**YOUR INSTRUCTIONS**
In the data below, find the line with "Click question mark icon next to 流入占比" and output it along with every later line, exactly, but not the pictures.

**SUPPLIED INFORMATION**
+ + + +
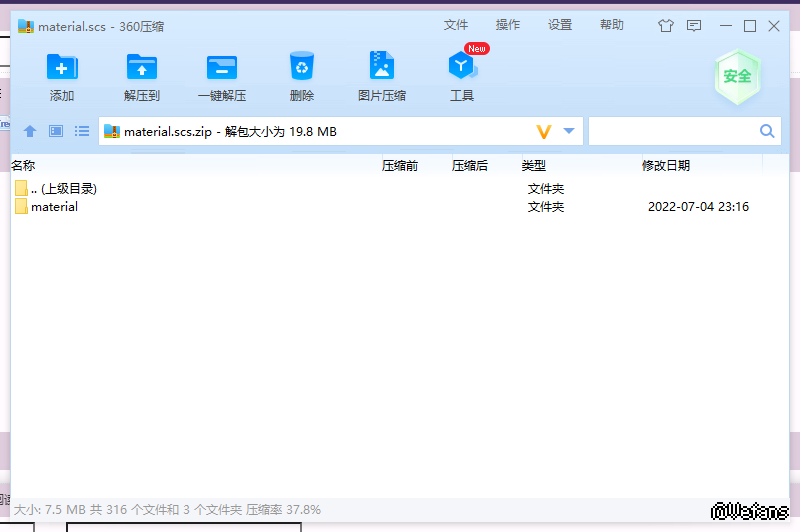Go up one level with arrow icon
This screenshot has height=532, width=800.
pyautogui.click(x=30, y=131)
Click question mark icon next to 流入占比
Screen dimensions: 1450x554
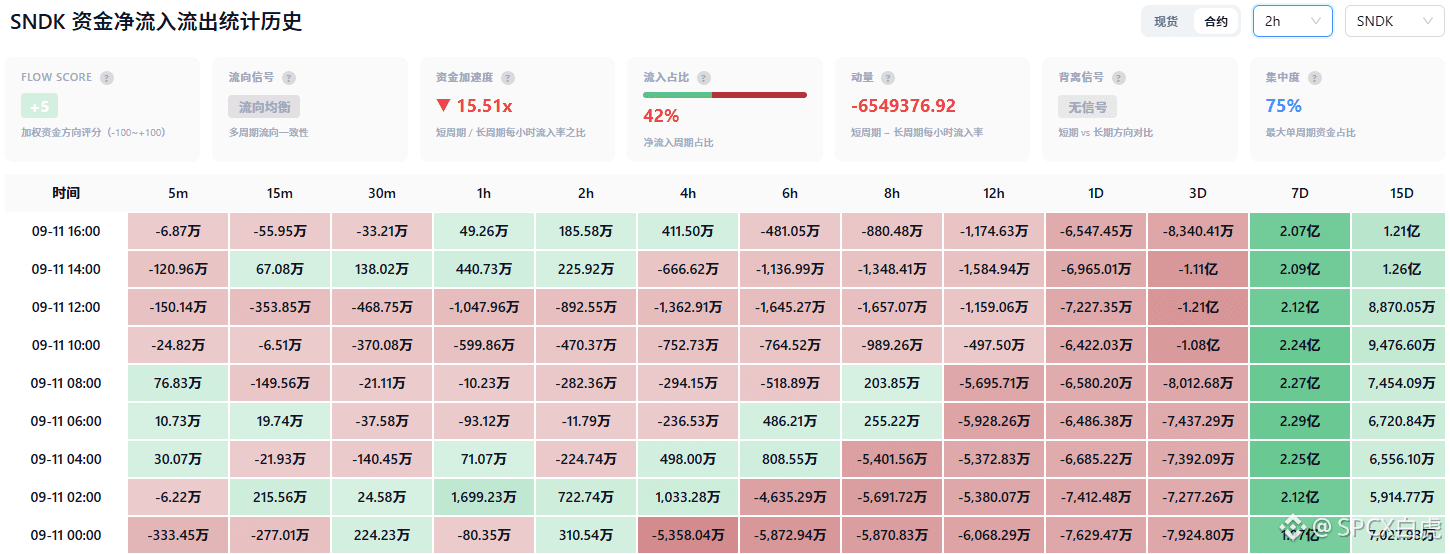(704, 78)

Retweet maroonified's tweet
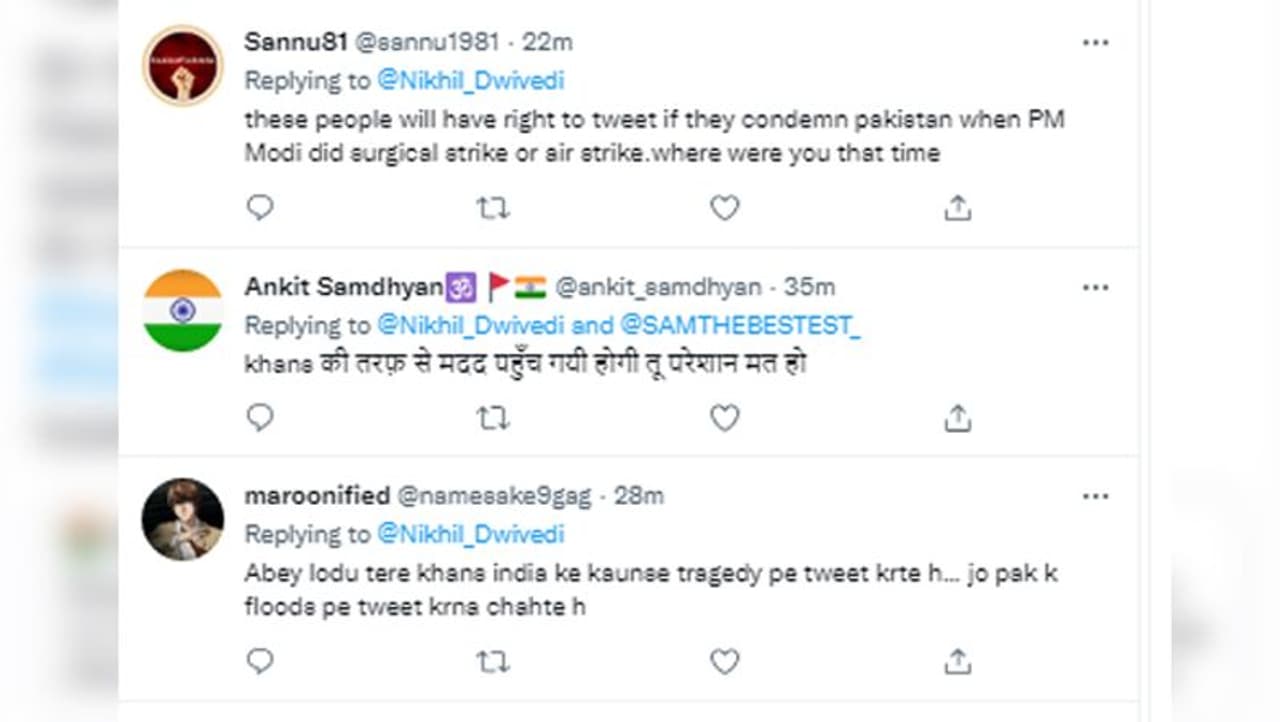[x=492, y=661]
+ + + +
**TASK RESULT**
Click question mark icon next to 流入占比
Screen dimensions: 1450x554
(704, 78)

Retweet maroonified's tweet
[x=492, y=661]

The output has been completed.